"Often I think of those days and remember that then, even as now, the question oft asked was, 'Can any good thing come out of Nazareth?'"
"A cruel question and senseless. Can any good thing come out of hunger and cold and fear of the Law?" he asked quickly.
"Ah, the long struggle—the bitter struggle that the poor know. Toiled we not from sun to sun, yet ofttimes was our table bare of honey and fat, and my heart ached that thy tiny garments must always be thin and patched, that thou, my little Jesu, should be poor of the poorest."
"Poor? Nay, rich was I above all others, rich in the love of thee, my mother! Woman, the richness of thy love hath blessed my life and through my life, thy love shall bless the world."

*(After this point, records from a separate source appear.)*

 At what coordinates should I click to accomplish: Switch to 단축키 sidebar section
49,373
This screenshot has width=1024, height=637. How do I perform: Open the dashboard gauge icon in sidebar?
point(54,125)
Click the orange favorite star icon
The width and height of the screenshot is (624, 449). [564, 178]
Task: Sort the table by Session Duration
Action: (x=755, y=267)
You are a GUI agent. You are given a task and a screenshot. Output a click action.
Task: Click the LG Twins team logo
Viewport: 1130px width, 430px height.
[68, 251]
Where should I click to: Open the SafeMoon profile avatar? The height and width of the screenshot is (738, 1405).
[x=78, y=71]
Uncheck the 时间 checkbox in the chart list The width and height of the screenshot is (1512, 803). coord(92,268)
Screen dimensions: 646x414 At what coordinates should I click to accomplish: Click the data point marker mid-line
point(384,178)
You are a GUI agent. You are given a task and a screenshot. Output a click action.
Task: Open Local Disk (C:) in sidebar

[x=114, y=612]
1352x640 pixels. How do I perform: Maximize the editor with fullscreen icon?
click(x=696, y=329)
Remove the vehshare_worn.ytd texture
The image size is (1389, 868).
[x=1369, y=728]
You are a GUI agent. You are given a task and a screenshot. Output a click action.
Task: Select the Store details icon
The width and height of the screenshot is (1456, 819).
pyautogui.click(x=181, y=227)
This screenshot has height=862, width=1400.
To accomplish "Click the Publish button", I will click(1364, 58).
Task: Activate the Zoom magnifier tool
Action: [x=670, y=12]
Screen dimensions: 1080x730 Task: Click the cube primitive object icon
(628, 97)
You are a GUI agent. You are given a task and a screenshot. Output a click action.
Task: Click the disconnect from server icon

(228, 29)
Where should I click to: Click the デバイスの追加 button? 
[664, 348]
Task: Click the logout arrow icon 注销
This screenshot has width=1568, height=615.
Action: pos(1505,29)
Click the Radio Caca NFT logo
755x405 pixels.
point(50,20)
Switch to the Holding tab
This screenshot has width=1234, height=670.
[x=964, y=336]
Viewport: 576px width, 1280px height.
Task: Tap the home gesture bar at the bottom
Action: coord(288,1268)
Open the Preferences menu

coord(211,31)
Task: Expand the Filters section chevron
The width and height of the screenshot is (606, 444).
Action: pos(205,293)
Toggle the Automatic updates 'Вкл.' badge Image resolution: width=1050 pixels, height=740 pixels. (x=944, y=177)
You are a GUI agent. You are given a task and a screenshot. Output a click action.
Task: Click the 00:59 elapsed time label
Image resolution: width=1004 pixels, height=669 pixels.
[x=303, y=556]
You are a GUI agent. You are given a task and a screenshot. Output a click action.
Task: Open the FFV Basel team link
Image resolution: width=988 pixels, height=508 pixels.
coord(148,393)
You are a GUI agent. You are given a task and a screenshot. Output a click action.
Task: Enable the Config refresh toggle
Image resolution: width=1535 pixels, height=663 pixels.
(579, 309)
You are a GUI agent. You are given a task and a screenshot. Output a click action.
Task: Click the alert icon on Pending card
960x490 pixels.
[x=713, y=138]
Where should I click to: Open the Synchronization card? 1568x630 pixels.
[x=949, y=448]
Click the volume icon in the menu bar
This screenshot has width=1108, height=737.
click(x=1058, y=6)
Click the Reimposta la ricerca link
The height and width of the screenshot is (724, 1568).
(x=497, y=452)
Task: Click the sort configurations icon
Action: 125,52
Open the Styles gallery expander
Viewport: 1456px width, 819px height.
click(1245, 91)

There was a moment's pause. Then the woman said in tones of reverence, "Yea, I love thee—love thee! And when thou art far away, all things speak of thee, ofttimes with sadness. As I lay on my roof alone, the waves that roll nightly against the near-by shore seem sobbing—ever sobbing under the silent stars for that which can be no more. And as I journey over the paths where once thou wert with me and thy hand lay close in mine, the mourning dove calling from the cleft of the rock bringeth to my heart the pain of unutterable longing for days that be gone forever. Before thy ax and tools wert laid away thou didst make many things, one day a cradle—the next a bier. And between these two doth all life lie. Life, like the red lily—yesterday a bud hidden in its green; to-day a flower reaching toward the sun; to-morrow a dried leaf waiting for the oven. As I think on these things I grow sad and fearful. Yesterday the throng would make thee king. To-day those of the Temple would stone thee. To-morrow—to-morrow it may be the crown and the Kingdom—or—it may be—" The woman's voice which had been growing unsteady, ended in a sob and she hid her face against the shoulder of the young man.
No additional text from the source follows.